[Target position records]
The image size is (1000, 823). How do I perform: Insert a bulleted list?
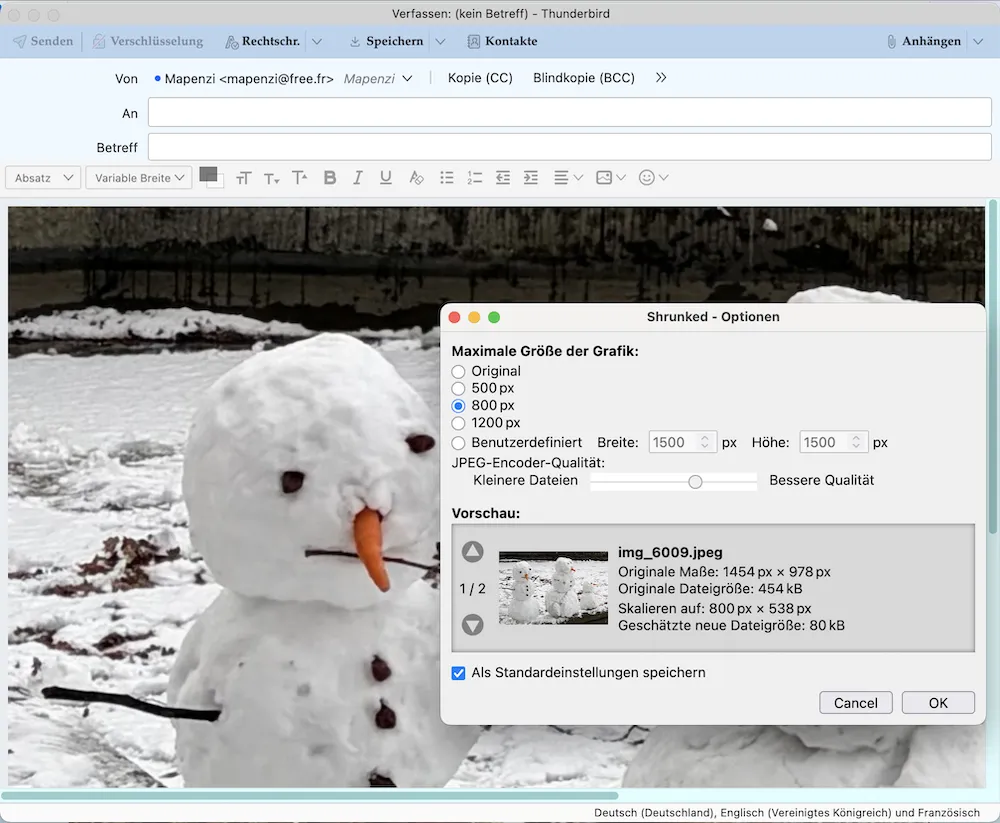[447, 177]
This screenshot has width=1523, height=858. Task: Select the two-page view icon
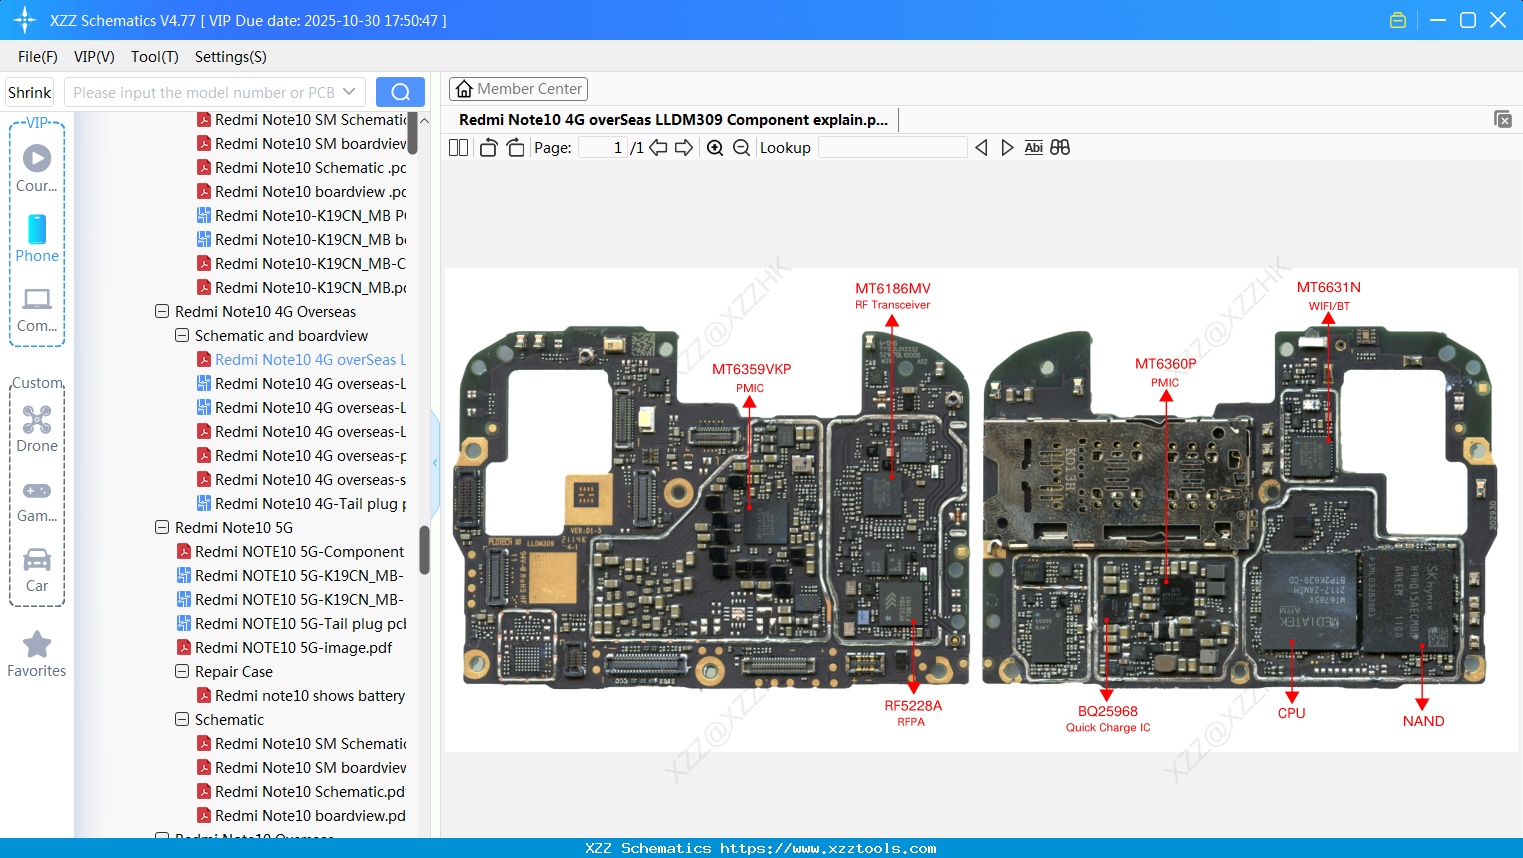(458, 147)
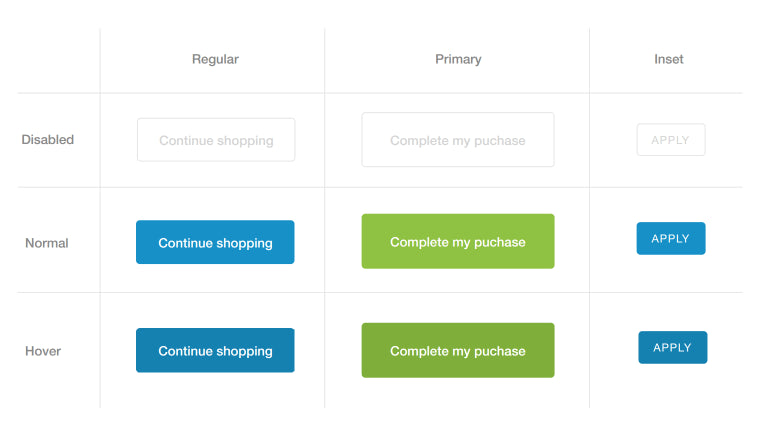The height and width of the screenshot is (428, 758).
Task: Select the Inset column header
Action: (669, 59)
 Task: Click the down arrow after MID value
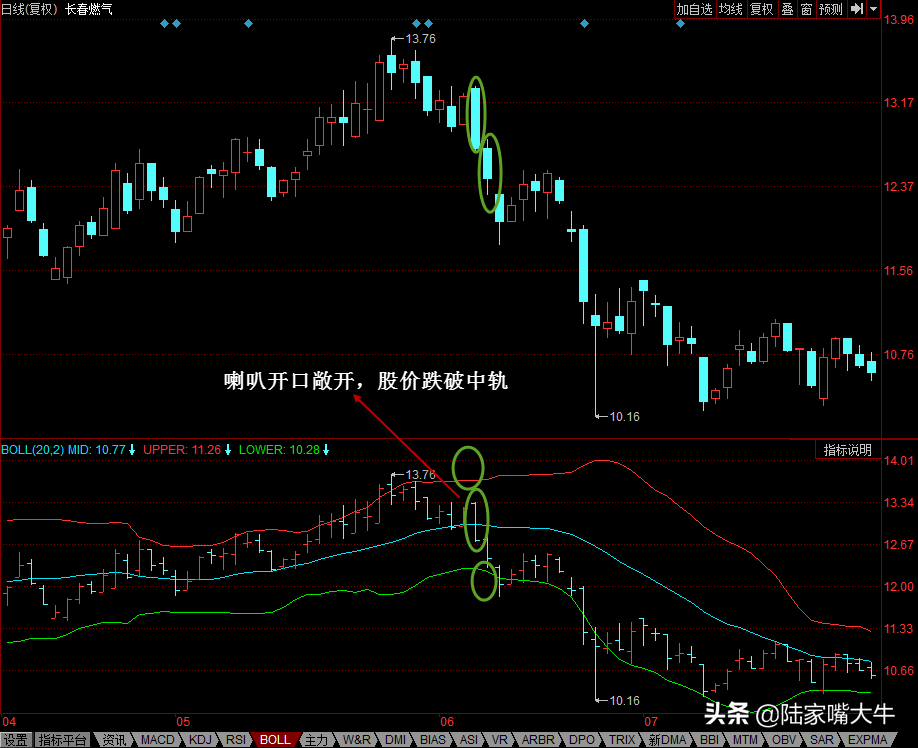(132, 450)
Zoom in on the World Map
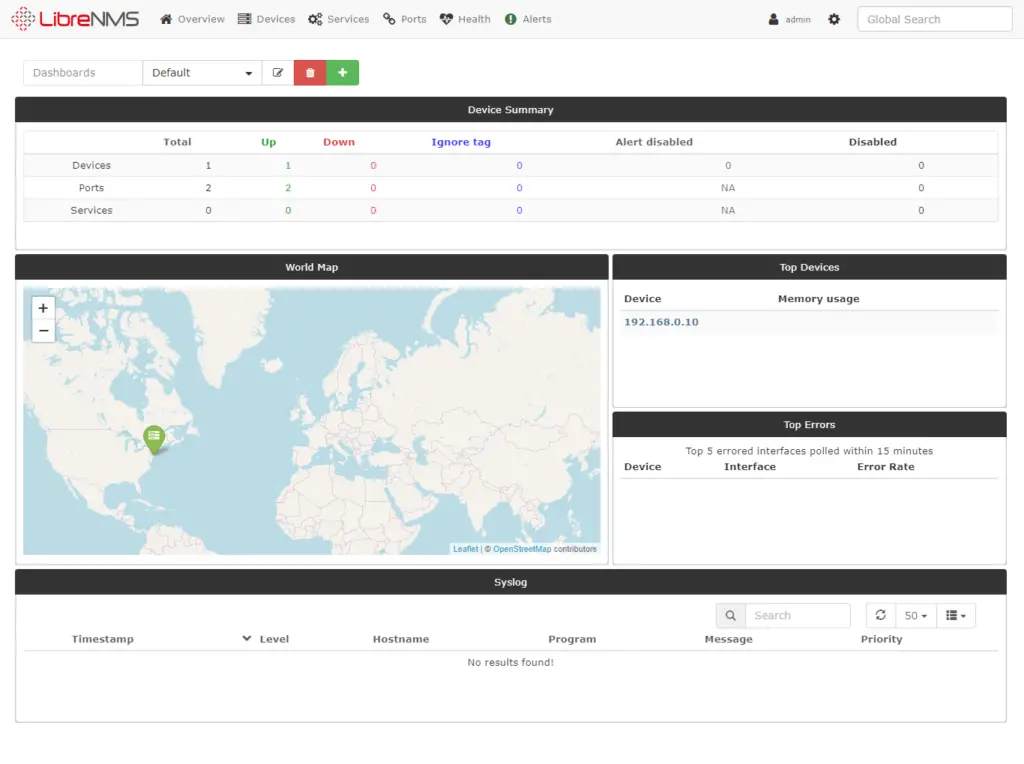 [x=43, y=308]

■ STATED GOAL
Arrange the lines of the material above as a Markdown table with the columns "Row" and "Line," numbering each row and leaving out blank lines and pictures. Include every line of the material.

■ TASK ANSWER
| Row | Line |
|---|---|
| 1 | The image size is (1000, 823). How do I perform: Insert a bulleted list? |
| 2 | [447, 177] |
| 3 | This screenshot has width=1523, height=858. Task: Select the two-page view icon |
| 4 | (458, 147) |
| 5 | The height and width of the screenshot is (428, 758). |
| 6 | Task: Select the Inset column header |
| 7 | Action: (669, 59) |
| 8 |  Task: Click the down arrow after MID value |
| 9 | (132, 450) |
| 10 | Zoom in on the World Map |
| 11 |  [x=43, y=308] |